Arriving in Baghdad on December 19, 1998, our nineteenth delegation to Iraq witnessed the effects of the “Desert Fox” bombings. Crossing the border into Iraq, soldiers noted our US passports and grinned. An officer joked, “Americans! I’m going to kill all of you!” This was our first encounter with the gallows humor that helps Iraqis cope with inescapable dangers. Sattar, our driver, told us that the intense bombardments of the past three days had terrified people. “All the walls, they shake,” he said, “and the children scream and cry. But what can you do? In Baghdad, even a maternity hospital was badly damaged. No place is safe.”
Sattar took us to visit Karima and her six children, just settling down to sleep in the room they share. Suddenly a man rushed in, shouting “Yalla, yalla!” as he pointed outside. Sattar calmly translated: “The bombing has started again.” En route to Baghdad, Arab fellow passengers had anxiously wondered aloud: “Will the US bomb Iraq on the first night of Ramadan?” Bracing themselves for a fourth night of bombing, Baghdad’s residents had their answer.
Anxious to let Sattar return to his family, we left Karima and checked in at al-Fanar hotel a few blocks away. Explosions continued, but the hotel staff seemed nonplussed. “Welcome, you are welcome,” they murmured, hoisting our bags on their shoulders.
One of our team members, Anne Montgomery, remained at the hotel while the rest of us went back to check on Karima’s family. As the bombing intensified, two hotel workers, Saad and Kamal, steered Anne down to their “bomb shelter,” a dingy, cluttered basement.
The next morning, we visited the Yarmouk hospital, where we met Qasim Risun.
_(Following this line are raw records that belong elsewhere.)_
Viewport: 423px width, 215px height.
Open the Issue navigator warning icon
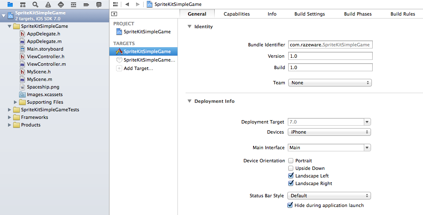click(x=48, y=5)
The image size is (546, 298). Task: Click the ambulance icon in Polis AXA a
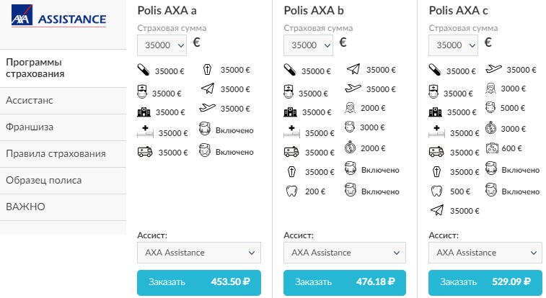coord(144,153)
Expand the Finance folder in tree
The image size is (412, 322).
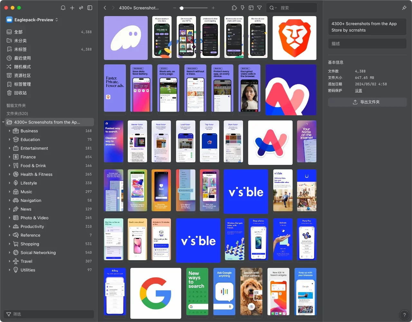[x=9, y=157]
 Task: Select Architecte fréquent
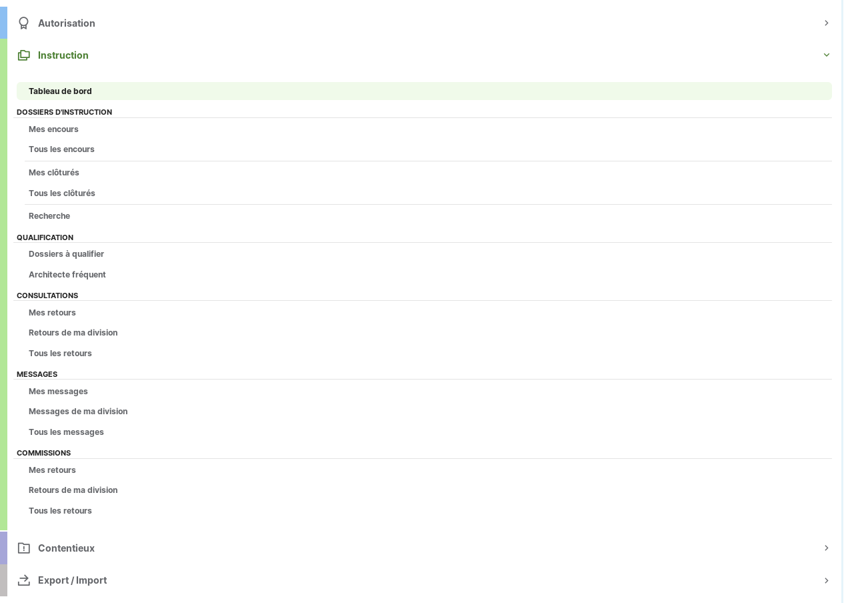coord(67,275)
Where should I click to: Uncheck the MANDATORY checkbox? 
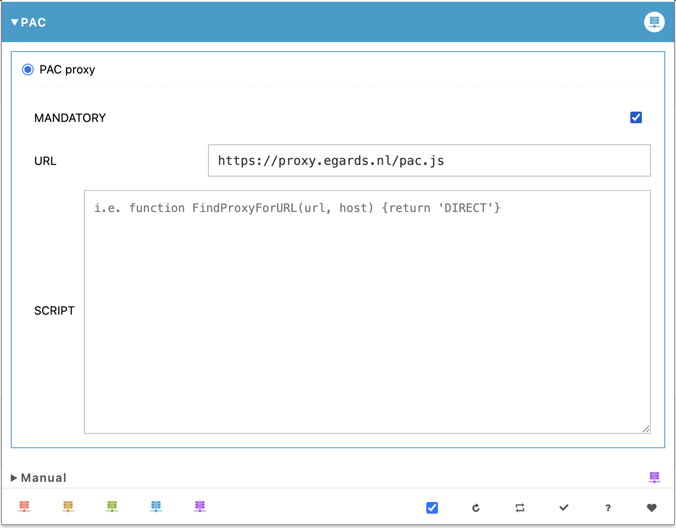point(636,117)
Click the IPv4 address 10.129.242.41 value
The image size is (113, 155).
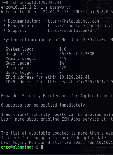coord(74,77)
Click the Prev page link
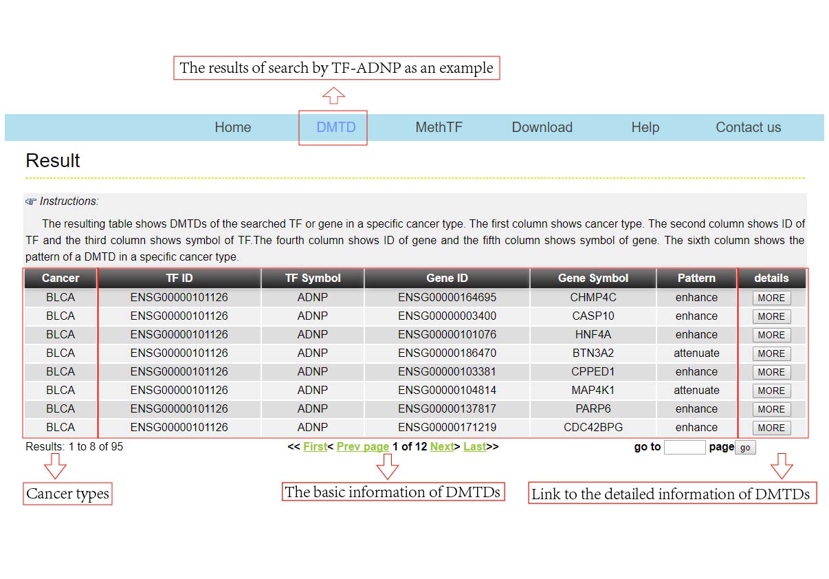Screen dimensions: 829x579 [x=363, y=447]
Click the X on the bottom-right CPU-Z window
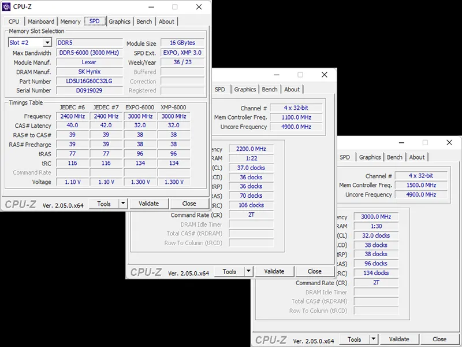The height and width of the screenshot is (347, 462). [449, 142]
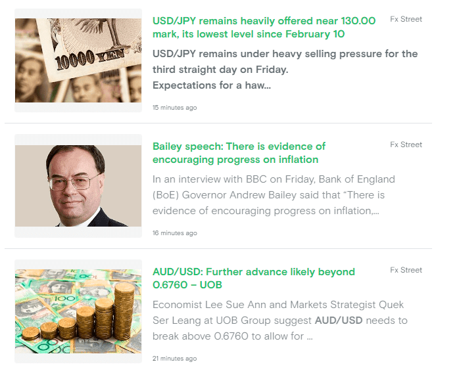Viewport: 461px width, 379px height.
Task: Click the stacked gold coins thumbnail
Action: coord(78,311)
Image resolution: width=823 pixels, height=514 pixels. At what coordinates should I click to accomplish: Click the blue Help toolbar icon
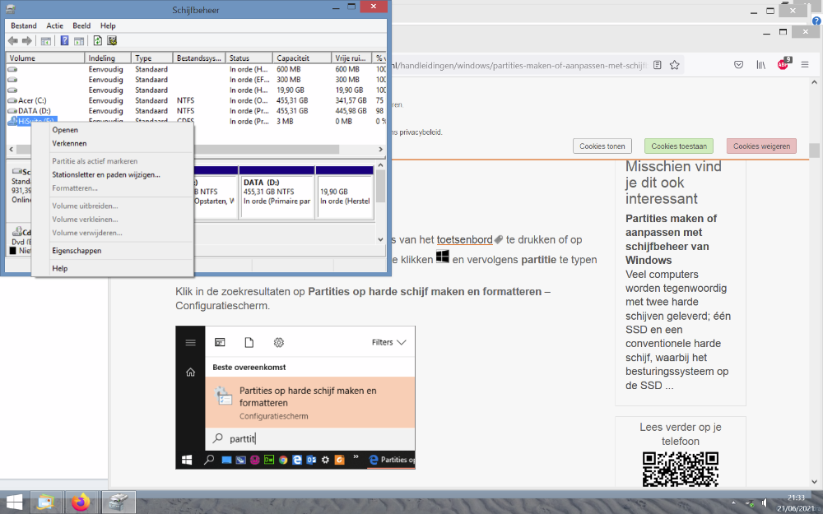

His left jaw was broken, he had lost hearing in one ear, and he had huge bruises on his forearm and forehead. His eye was also badly bruised and the left side of his face was paralyzed. Qasim and his family were sleeping in their living room when a missile crashed through the wall. The missile didn’t explode, so he, his wife and his three children crawled out alive, but injured. His wife and his daughter were also hospitalized. Susan, 9, was hit in the head by a piece of flying cement and is under the care of a neurosurgeon. His other children (18 months old and 20 days old) were not harmed.
On Christmas day we visited the village of al-Dayr, north of Basra. A teenager held his four-year-old brother, Sajad, as his sisters described an early morning blast that blew the windows out of their home. A bomb had hit the nearby microwave station that served as a telecommunications center. The children had wailed in sheer terror. Neighbors brought us a fragment of the missile, a heavy chunk of jagged metal bearing a serial number — a macabre Christmas gift.
Operation Desert Fox’s initial round of bombing, called “the first package,” was “delivered” at 4 am, causing 12 women to spontaneously abort their babies. Some speculate that more money was spent on the 400 Cruise missiles fired against Iraq in the combined “packages” than will be spent in repairing the damage. But no amount of money can remove the trauma inflicted on an entire generation of Iraqi children.